_DOCUMENTO_

Homero y la filosofía representan los dos polos entre los cuales gira el universo del pensamiento griego. Hasta el lenguaje del poeta revela la estructura intelectual de la mente helénica. Pues aun en el violento mundo de los intrépidos guerreros el espíritu es superior y no la voluntad, para la cual no hay realmente ninguna palabra. Que las acciones del hombre dependen del nivel de su conocimiento era un axioma tanto para los poetas homéricos como lo fue para Sócrates.
Lo que nosotros designamos como conocimiento ellos lo consideraban carácter: el rey “conoce la justicia”; la mujer “conoce la castidad”; el salvaje Cíclope "conoce el desenfreno”; el iracundo Aquiles “conoce la cólera como el león”. Y aunque el vocablo se presente sólo una vez, y esto con referencia a la habilidad práctica de un carpintero de ribera, no obstante, Ulises, el artífice de su destino, mediante su infalible inteligencia, aparece como el prototipo del sabio griego. La apolínea claridad de la mente griega, clasificadora y ordenadora, creó a partir de la confusión de los cultos locales la jerarquía olímpica, según el modelo de la aristocracia jónica con su rey a la cabeza, punto que fue aclarado por Herodoto.
Estos dioses humanos, todos demasiado humanos, son, con el gran poder que les pertenece, más productos de la imaginación artística que objetos de seria veneración. No pocas veces hallamos su carácter y acciones ridiculizados, de modo que Homero aparece como el creador de las sátiras contra los dioses que se encuentran en las comedias posteriores. Pero detrás y por encima de estos “dioses despreocupados” está presente una potencia a la que el hombre homérico consideraba casi con mayor respeto que a los Olímpicos: la Moira, el destino inexorable.
Comparada con su palpitante vitalidad esta deidad es una abstracción exangüe, la creación de hombres que empezaban a intuir el hecho de que todos los acontecimientos estaban gobernados por leyes naturales. En este mundo homérico las fantásticas creencias y las supersticiones —el temor a los demonios, la hechicería, el exorcismo, de los que advertimos apenas un eco ocasional y débil— que existían entre las capas más humildes del pueblo no sólo en los tiempos más remotos sino hasta muy avanzado el período histórico, faltan por completo. Aun la muerte, con su aspecto sombrío, no es acompañada por ningún, tenor sino el que corresponde a su condición de destino común, ineludible y soportable, y es representada como la hermana gemela del sueño. Y aunque una buena dosis de candor ha sido reconocida con justicia como el más pronunciado elemento de los poemas homéricos, no debemos subestimar el hecho de que ellos contienen mucha reflexión sobre el mundo y la vida.

_CONSIGNA A_
Según el texto sobre Homero, ¿qué potencia veía el hombre homérico con casi mayor respeto que a los Olímpicos?
_CONSIGNA B_
Enumera las figuras que aparecen justo después de «ellos lo consideraban carácter» en el texto sobre Homero e indica lo que conoce cada una.

_ENTRADAS EXTRAÍDAS_

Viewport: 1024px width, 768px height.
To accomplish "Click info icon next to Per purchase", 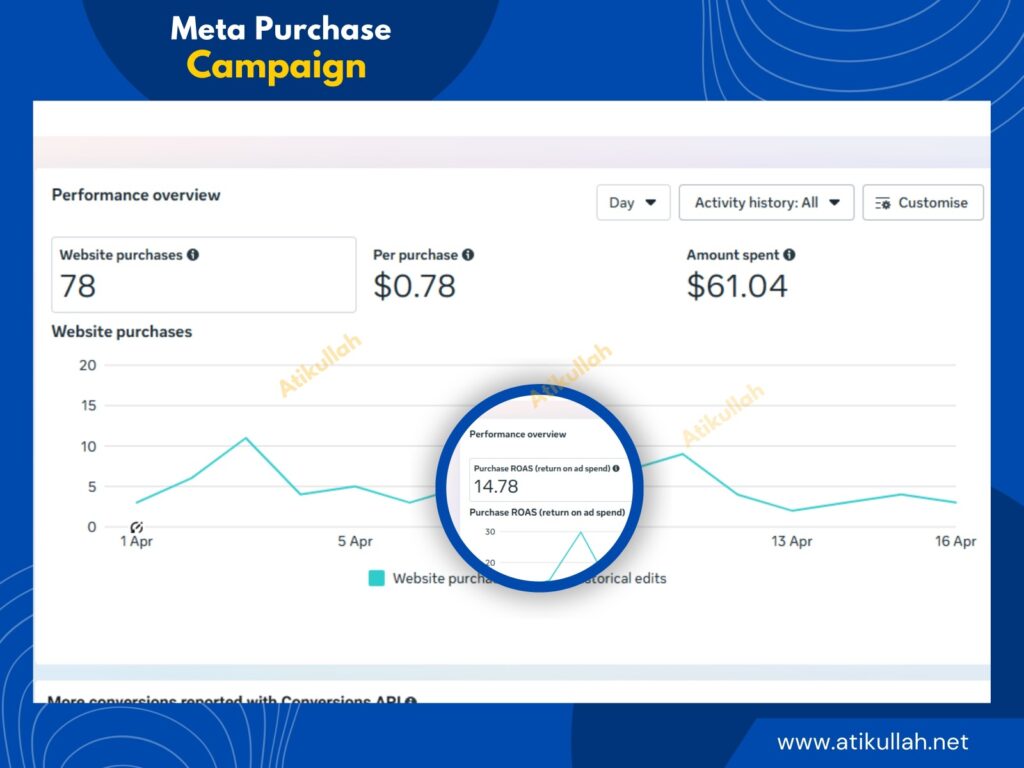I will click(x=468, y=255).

--

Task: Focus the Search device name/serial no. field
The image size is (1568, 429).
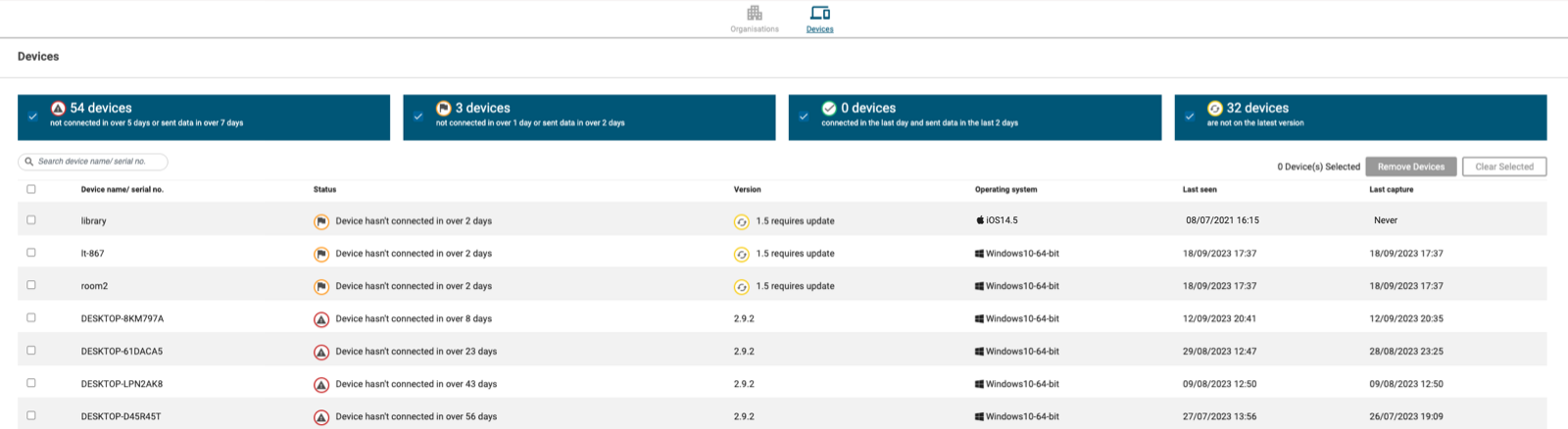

_SOLUCIÓN DEL EJERCICIO A_
La Moira, el destino inexorable.

_SOLUCIÓN DEL EJERCICIO B_
- El rey: la justicia
- La mujer: la castidad
- El salvaje Cíclope: el desenfreno
- El iracundo Aquiles: la cólera, como el león